● PASSAGE PROVIDED:
Friday 7 February 2020

The Sugar Syndrome

by Lucy Prebble

seen at the Orange Tree Theatre Richmond on 6 February 2020

Oscar Toeman directs Jessica Rhodes as Dani Carter, Ali Barouti as Lewis Sampson, John Hollingworth as Tim Saunders and Alexandra Gilbreath as Jan Carter (Dani's mother) in this first London revival of Lucy Prebble's first play, in which a teenager navigates her way from the often illusory world of chatrooms to encounters with the real people behind the names - encounters which may be more exciting but also more perilous.

The play opens with sounds familiar to older users of computers but probably completely foreign to those who have no idea of the tedium of dial-up phone connections. Actors prowl around the edge of the stage in dim blue light when they are in a chatroom, but use a lower central acting space when in the real world. Though the conversations between mother and daughter indicate a level of technology now long superseded, the issues and tensions in the play are still strikingly relevant and disturbing. 

No-one is particularly happy, though Dani seethes with the brittle self-confidence of an adolescent attempting to find her way, but it transpires that she has had an eating disorder. Her mother is an abandoned wife despondent after failing at a job interview; Lewis is an unconfident teenager hoping tht bravado will help him out; Tim is especially vulnerable after release from prison for child abuse (the exact nature of which s not specified).

All of this - especially Tim's predicament - is potentially explosive; the skill of the playwright is to withhold moral judgement for as long as possible through Dani's determination herself to regard Tim essentially as a recovering addict, as she is in her own way. But recovering from addition is not easy for either of them, and the ultimate success of their endeavours is left in doubt at the conclusion of the play.

The play proceeds almost entirely in scenes between two characters, mostly involving Dani herself - there is one confrontation between Lewis and Tim, one conversation between Lewis and Jan, and only one occasion when three people are on stage at once (Tim being absent). This formal constraint is used to powerful effect as we watch Dani explore and blunder her way through a series of awkward encounters, both comic and serious. The cast convey the bodily unease each character feels, and Jessica Rhodes in her first professional role gives an impressive performance as the lead character, by turns imperious, insouciant and movingly insecure. Amidst her high-energy approach to life and its problems there are touching moments of quietness with Tim and with her mother, as well as a distressing relapse into past destructive habits, all handled with great poise and confidence.

It's an impressive play whose rounded characters force us to confront difficult issues in an unusual dramatic space, written with great skill by a 22-year-old, and here given a deserved and powerful revival.

● PROVIDED MATERIAL:
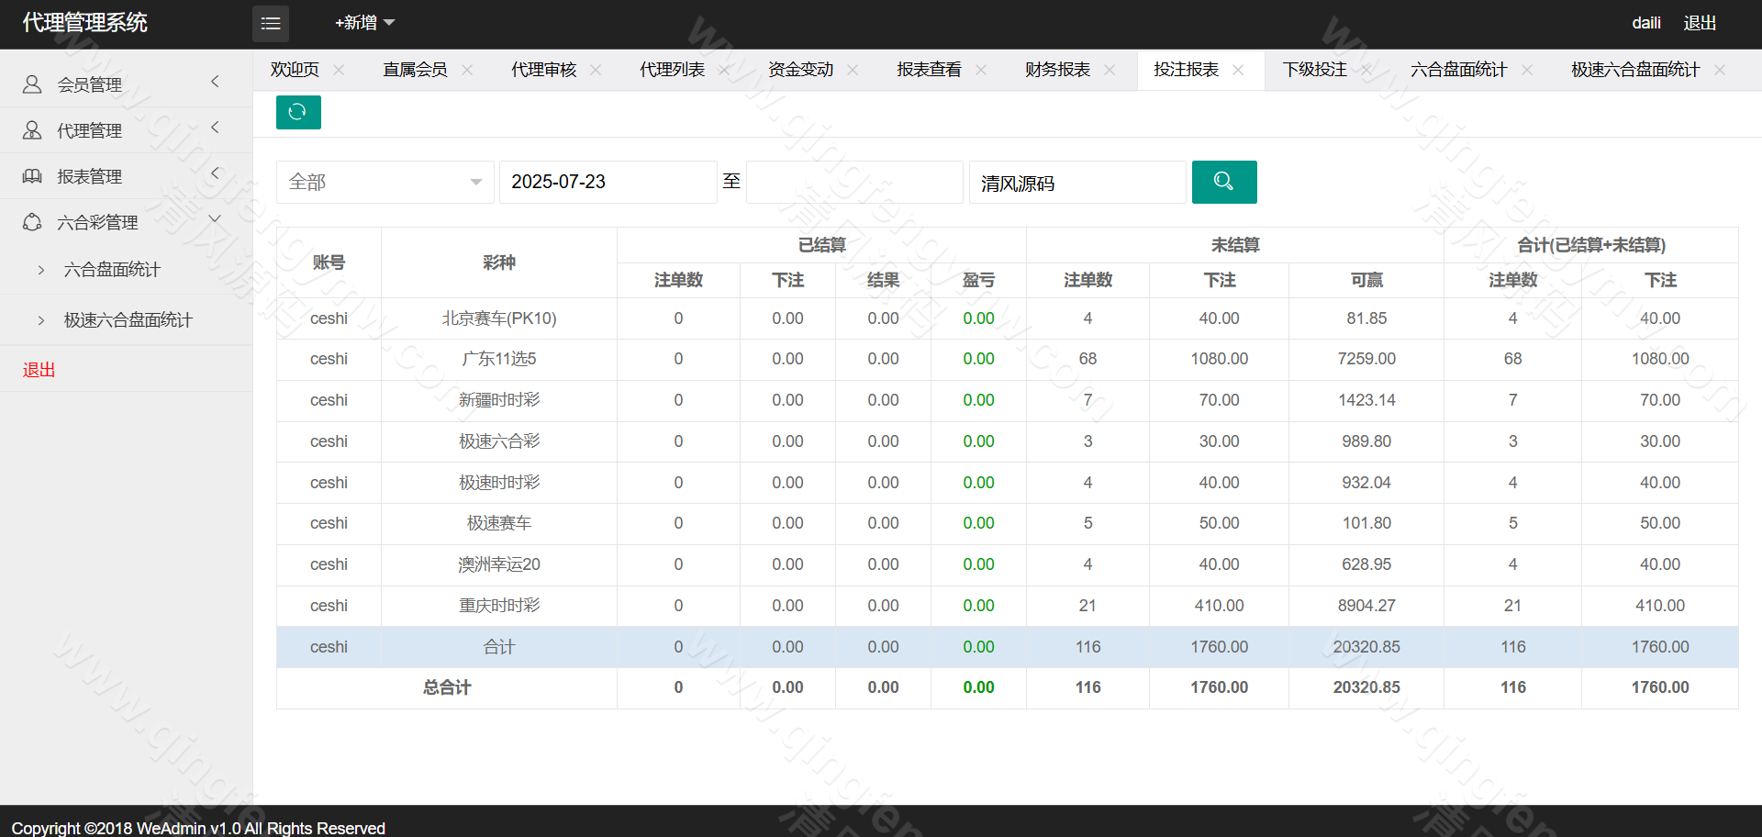Screen dimensions: 1762x837
Task: Click the empty end date field
Action: [x=854, y=182]
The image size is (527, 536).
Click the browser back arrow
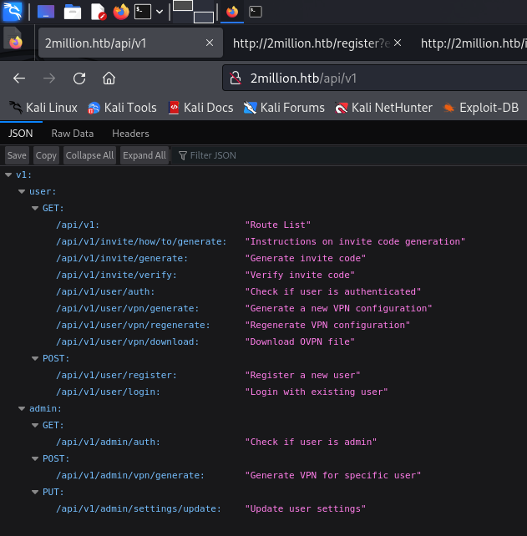click(19, 78)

● TASK LIST:
a. Answer these questions from the theatre review, one per line:
(i) At which theatre was the play seen, and on what date?
(ii) What was Tim released from prison for?
(iii) How old was the playwright when writing the play?
b. In the theatre review, swap "chatrooms" for "online forums" and give everything from "by Lucy Prebble" down to "also more perilous.".
c. Does the theatre review support each statement? Answer yes or no and quote the words that decide it.
(i) Tim is on stage in the one scene where three people appear at once.
(ii) Jessica Rhodes plays Dani in her first professional role.
(iii) This production is the first London revival of the play.

● SOLVED PROBLEMS:
a.
(i) The Orange Tree Theatre Richmond, on 6 February 2020.
(ii) Child abuse.
(iii) 22.

b.
by Lucy Prebble

seen at the Orange Tree Theatre Richmond on 6 February 2020

Oscar Toeman directs Jessica Rhodes as Dani Carter, Ali Barouti as Lewis Sampson, John Hollingworth as Tim Saunders and Alexandra Gilbreath as Jan Carter (Dani's mother) in this first London revival of Lucy Prebble's first play, in which a teenager navigates her way from the often illusory world of online forums to encounters with the real people behind the names - encounters which may be more exciting but also more perilous.

c.
(i) No: "only one occasion when three people are on stage at once (Tim being absent)"
(ii) Yes: "Jessica Rhodes in her first professional role gives an impressive performance as the lead character"
(iii) Yes: "this first London revival of Lucy Prebble's first play"